Revista Cultura y Ocio

1898. Los últimos de Filipinas

Por Julio Alejandre @JAC_alejandre

Una muestra de cómo la Historia, con mayúsculas, subvierte la historia, con minúscula, de los propios personajes.

Nominada a nueve Goyas y ganadora de uno (mejor diseño de vestuario)

La película nos cuenta el sitio y la vida y milagros de los defensores del aislado fuerte de Baler, al este de la isla de Luzón, un asedio que duró casi un año y que se prolongó, por la tozudez y desconfianza de los sitiados (y posiblemente también por su valor), varios meses después de haber finalizado la guerra hispano-norteamericana.

1898. Los últimos de Filipinas

Cartel de “1898. Los últimos de Filipinas”, película de 2016

1898. Los últimos de Filipinas nos remite (a los que ya tenemos una edad) a la famosa película de 1945, de la que toma el nombre, dirigida por Antonio Román y protagonizada, ente otros, por Fernando Rey y Tony Leblanc; pero no es un remake propiamente dicho de ella (que narra el hecho desde la perspectiva épica, paternalista y condescendiente para con los tagalos de la España de la postguerra), sino una revisión de aquel acontecimiento histórico a la luz de los nuevos tiempos y, sobre todo, al amparo de lo políticamente correcto.

Y este extremo supone, desde mi punto de vista, la pata coja del banco, porque, así como en la anterior versión se deforman los hechos desde un patrioterismo exagerado, en esta se deforman desde un complejo de culpabilidad histórica por los cuatro siglos de dominación española de sus colonias. Los responsables de este proyecto cinematográfico parece han pretendido ser tan “realistas”, tomar tanta distancia con el film “franquista” de los años 40, que se han ido, como un péndulo, al otro extremo del espectro, dejando por el camino, no ya a la verdad, sino sobre todo a la verosimilitud.

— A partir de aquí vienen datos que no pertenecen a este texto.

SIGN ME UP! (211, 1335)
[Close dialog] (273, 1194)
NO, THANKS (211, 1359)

Así, 1898. Los últimos de Filipinas, nos presenta un elenco de personajes atormentados y contritos, críticos con la Historia que les toca vivir y, por tanto, fuera de lugar: con principios y valores propios de la España de nuestros días, pero que no parecen haber sido los de hace un siglo. Y es una lástima que estos errores en el guión, la dirección y el enfoque general estropeen una cinta con un “haber” poderoso: unos paisajes maravillosos, algunas actuaciones meritosísimas, un vestuario y atrezzo magníficos. Sin embargo el “debe” es tan contundente, que las virtudes no consiguen salvar de ninguna forma la película.

1898. Los últimos de Filipinas

Cartel de “Los últimos de Filipinas”, película de 1945

El ejemplo más patente quizá sea la paradoja de los personajes que, a pesar de estar la mayoría muy bien interpretados por actores consagrados, son sin embargo uno de los elementos más sustractivos de la película.

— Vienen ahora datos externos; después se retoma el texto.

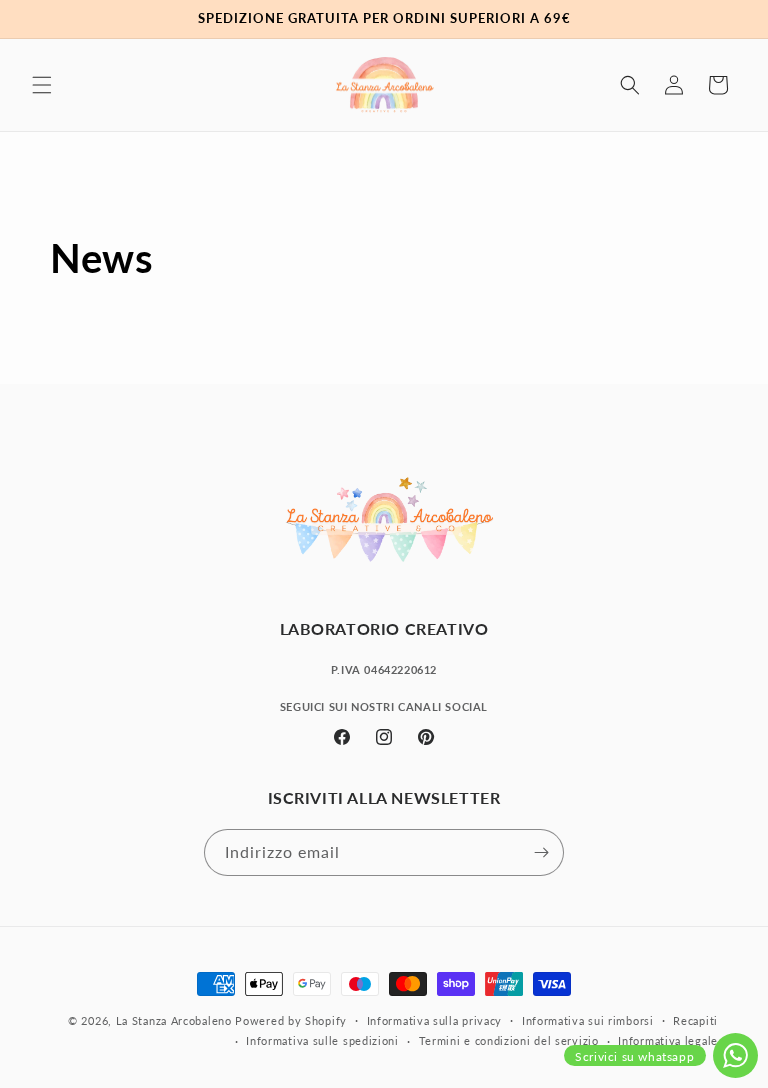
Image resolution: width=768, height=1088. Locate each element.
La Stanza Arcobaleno (174, 1020)
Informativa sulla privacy (435, 1020)
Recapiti (695, 1020)
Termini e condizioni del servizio (509, 1040)
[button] (42, 85)
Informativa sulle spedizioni (322, 1040)
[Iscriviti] (541, 852)
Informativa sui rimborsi (588, 1020)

Tenemos, en primer lugar, al protagonista (Álvaro Cervantes), un soldado lleno de contradicciones y virtudes: filósofo, pintor, drogadicto, temerario, valiente, cobarde, desertor y acusador, un personaje, en fin, tan incongruente que por querer hacerlo demasiado humano lo convierten en un collage absurdo. Pero, comoquiera que el tiempo de actuación está bastante repartido (otro acierto), la cinta tiene tiempo de desarrollar otros personajes: un sargento fanático, sanguinario y cínico (Javier Gutiérrez), con corte de suboficial de las waffen SS y que parece parido con la palabra “cojones” cosida a la boca; un sacerdote (Karra Elejalde) dotado de gran humanidad y cuya principal virtud es enseñar a los soldados a fumar opio para sobreponerse a los rigores de la guerra, algo corriente al parecer entre los curas castrenses; un capitán borracho y acojonado (Eduard Fernández); un teniente serio (Luis Tosar), desconfiado y cabezón, que continuamente pide perdón por no haberse rendido ni desertado; una prostituta filipina (Alexandra Masangkay) que muestra un empeño tenaz en enseñarles el pecho derecho a los soldados enemigos para animarlos a desertar y que, en un arrebato de amor rebelde, fornica a plena luz del día frente al fuerte, una costumbre “corriente” entre el pueblo tagalo; y, en fin, un elenco de soldados afligidos por la culpa, dolidos contra su país, divididos entre ellos, desmoralizados y temerosos por la guerra, una guerra pro cierto que sólo aparece durante unos diez o quince minutos de las dos horas largas de metraje de la cinta.

No sé cuál habrá sido la vida y milagros de los defensores del fuerte de Baler, ni sus personalidades, sus vicios y virtudes, sus demonios interiores, sus ideas religiosas, sociales o políticas. Supongo que habría de todo, como en botica. Pero lo que me cuesta creer es que nuestros bisabuelos (o tatarabuelos) tuviesen la forma de entender y afrontar el mundo, la ética, reglas, miedos y preocupaciones de los personajes que nos presenta la cinta, a pesar del hincapié del “1898” del título. Desgraciadamente, este es un vicio muy arraigado en el cine y la literatura históricas española e incluso diría que mundial: el de presentarnos personajes de épocas pasadas con los valores de los ciudadanos de nuestra época. No sé si será una cuestión de marketing, deformación profesional o simplemente falta de talento.

Tampoco conozco en profundidad cómo sucedieron los hechos narrados en aquel fuerte, pero uno tiene su experiencia de la naturaleza humana y cuesta creer que un grupo de soldados como los que nos presenta la película: sin iniciativa, descontentos, temerosos y desmoralizados, hubiera sido capaz de soportar un sitio, no ya de once meses, sino siquiera de quince días.

Una película, en fin, en la que, una vez más, lo políticamente correcto prima sobre la recreación dramática de un suceso histórico donde la Historia, con mayúsculas, interpretable y general, subvierte a los personajes, en lugar de permitir que sean los propios personajes quienes construyan la historia, con minúscula, personal e intransferible de cada uno. Algo propio de un pueblo que, acomplejado por su pasado, no deja de fustigarse con el cilicio de la culpa histórica, pero que tampoco hace nada por cambiar la realidad.